*Aim of the task*.
Filter the material below down to the lines with the word "campione" and give those lines.
━━━━━ Data listing ━━━━━
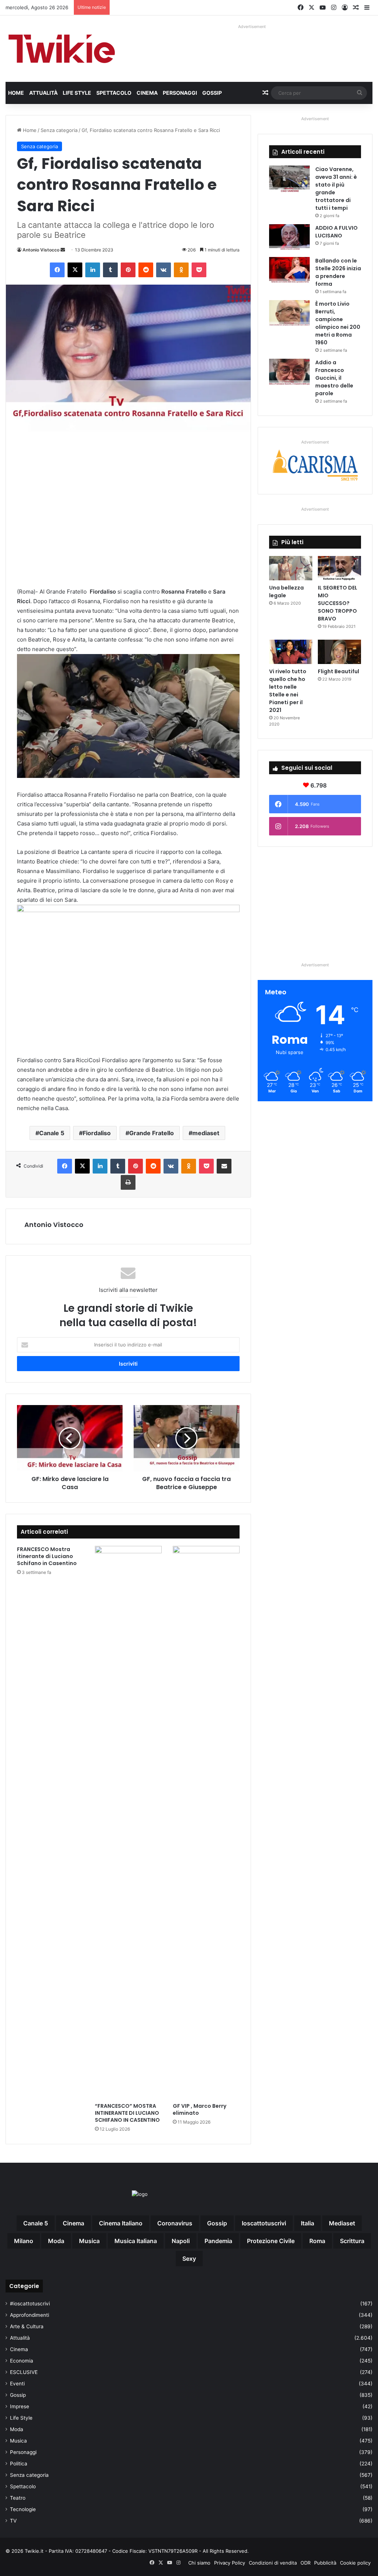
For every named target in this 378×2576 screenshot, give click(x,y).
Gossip (212, 93)
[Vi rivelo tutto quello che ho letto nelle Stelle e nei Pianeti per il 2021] (290, 652)
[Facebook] (57, 270)
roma (317, 2241)
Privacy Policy (229, 2563)
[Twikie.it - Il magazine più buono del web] (63, 48)
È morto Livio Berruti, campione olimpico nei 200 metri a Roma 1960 (337, 323)
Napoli (181, 2241)
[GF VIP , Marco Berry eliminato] (206, 1822)
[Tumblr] (110, 270)
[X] (75, 270)
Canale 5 (51, 1133)
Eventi (17, 2383)
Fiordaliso (97, 1133)
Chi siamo (199, 2563)
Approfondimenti (29, 2315)
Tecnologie (23, 2509)
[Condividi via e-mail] (224, 1166)
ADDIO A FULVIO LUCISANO (336, 231)
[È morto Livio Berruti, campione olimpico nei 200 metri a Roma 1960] (289, 314)
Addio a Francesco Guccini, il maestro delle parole (334, 378)
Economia (21, 2361)
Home (16, 93)
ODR (305, 2563)
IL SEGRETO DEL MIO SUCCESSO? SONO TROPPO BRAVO (337, 603)
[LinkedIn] (92, 270)
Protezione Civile (271, 2241)
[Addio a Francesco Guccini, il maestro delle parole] (289, 372)
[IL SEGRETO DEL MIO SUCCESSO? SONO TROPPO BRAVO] (339, 568)
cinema (73, 2223)
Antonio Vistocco (41, 250)
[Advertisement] (128, 509)
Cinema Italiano (120, 2223)
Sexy (189, 2258)
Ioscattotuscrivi (264, 2223)
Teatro (17, 2498)
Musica (18, 2441)
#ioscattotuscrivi (30, 2303)
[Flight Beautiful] (339, 652)
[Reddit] (145, 270)
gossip (217, 2223)
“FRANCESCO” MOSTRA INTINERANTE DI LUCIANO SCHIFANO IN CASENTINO (127, 2113)
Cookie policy (355, 2563)
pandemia (218, 2241)
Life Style (77, 93)
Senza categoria (59, 130)
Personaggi (180, 93)
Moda (16, 2429)
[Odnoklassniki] (181, 270)
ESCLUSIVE (24, 2372)
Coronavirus (174, 2223)
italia (307, 2223)
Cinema (147, 93)
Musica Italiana (135, 2241)
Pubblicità (325, 2563)
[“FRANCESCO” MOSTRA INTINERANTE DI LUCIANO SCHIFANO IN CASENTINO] (128, 1822)
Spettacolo (113, 93)
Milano (23, 2241)
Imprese (19, 2406)
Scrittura (352, 2241)
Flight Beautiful (338, 671)
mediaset (205, 1133)
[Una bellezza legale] (290, 568)
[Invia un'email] (63, 250)
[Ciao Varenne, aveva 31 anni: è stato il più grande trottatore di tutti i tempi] (289, 179)
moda (56, 2241)
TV (13, 2521)
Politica (18, 2464)
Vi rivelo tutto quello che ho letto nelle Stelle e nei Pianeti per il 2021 (287, 691)
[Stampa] (128, 1182)
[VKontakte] (163, 270)
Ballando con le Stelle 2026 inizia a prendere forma (338, 272)
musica (89, 2241)
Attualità (43, 93)
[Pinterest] (128, 270)
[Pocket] (199, 270)
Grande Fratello (151, 1133)
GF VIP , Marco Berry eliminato (199, 2109)
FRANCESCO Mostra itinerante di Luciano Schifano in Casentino (47, 1556)
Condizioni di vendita (273, 2563)
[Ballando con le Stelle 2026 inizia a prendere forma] (289, 271)
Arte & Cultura (27, 2326)
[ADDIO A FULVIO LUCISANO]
━━━━━
*Answer for this exercise*.
È morto Livio Berruti, campione olimpico nei 200 metri a Roma 1960 (337, 323)
[È morto Livio Berruti, campione olimpico nei 200 metri a Roma 1960] (289, 314)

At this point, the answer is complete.